> TASK PROMPT: All entries need to be written out again exactly, without their pictures.
*** TASK INPUT Section Begins ***
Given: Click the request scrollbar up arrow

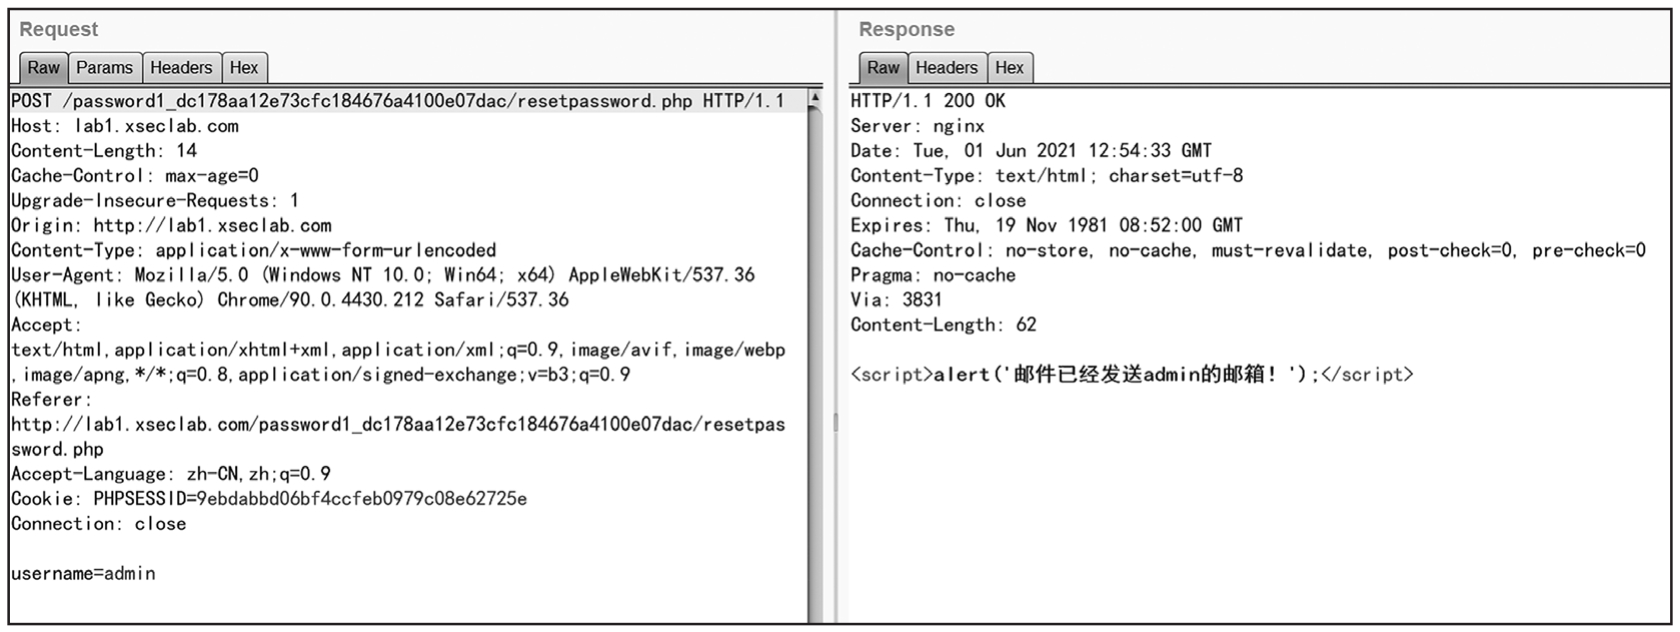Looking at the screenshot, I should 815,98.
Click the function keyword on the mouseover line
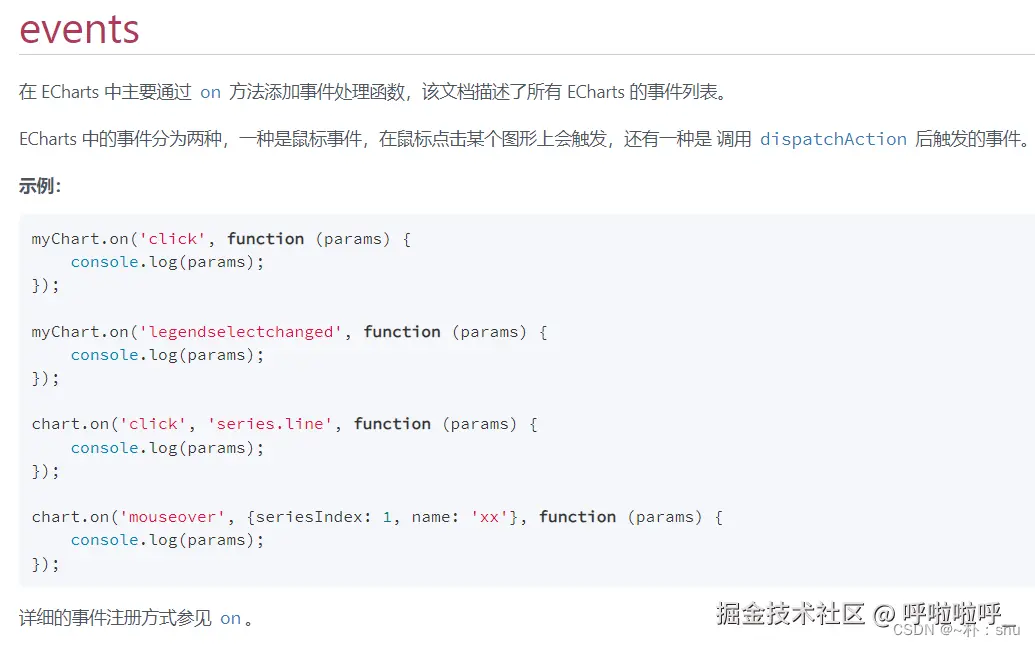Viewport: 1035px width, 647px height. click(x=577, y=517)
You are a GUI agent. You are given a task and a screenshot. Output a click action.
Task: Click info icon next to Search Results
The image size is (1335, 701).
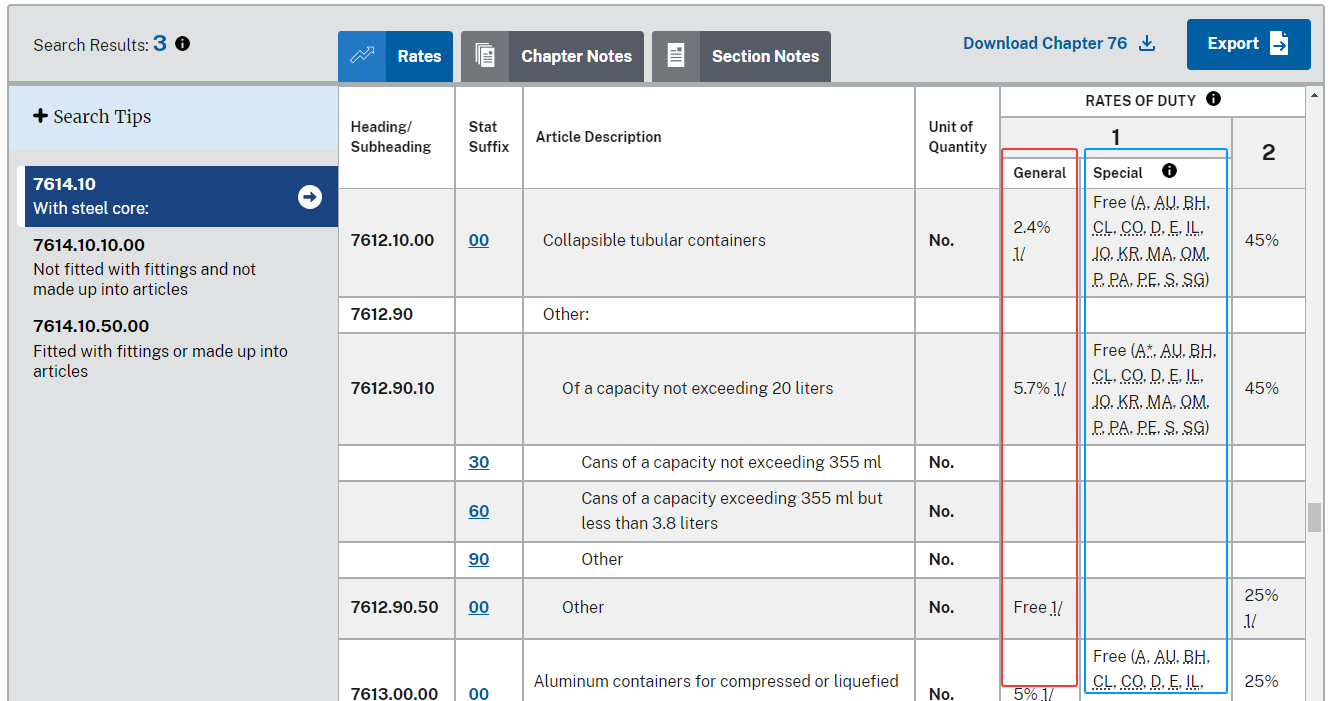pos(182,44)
*** TASK INPUT Section Ends ***
> ANSWER FOR THE TASK:
Given: Click the request scrollbar up arrow

Looking at the screenshot, I should 815,98.
Click the function keyword on the mouseover line
Viewport: 1035px width, 647px height. click(x=577, y=517)
You are a GUI agent. You are given a task and a screenshot. Output a click action.
Task: Click info icon next to Search Results
The image size is (1335, 701).
pos(182,44)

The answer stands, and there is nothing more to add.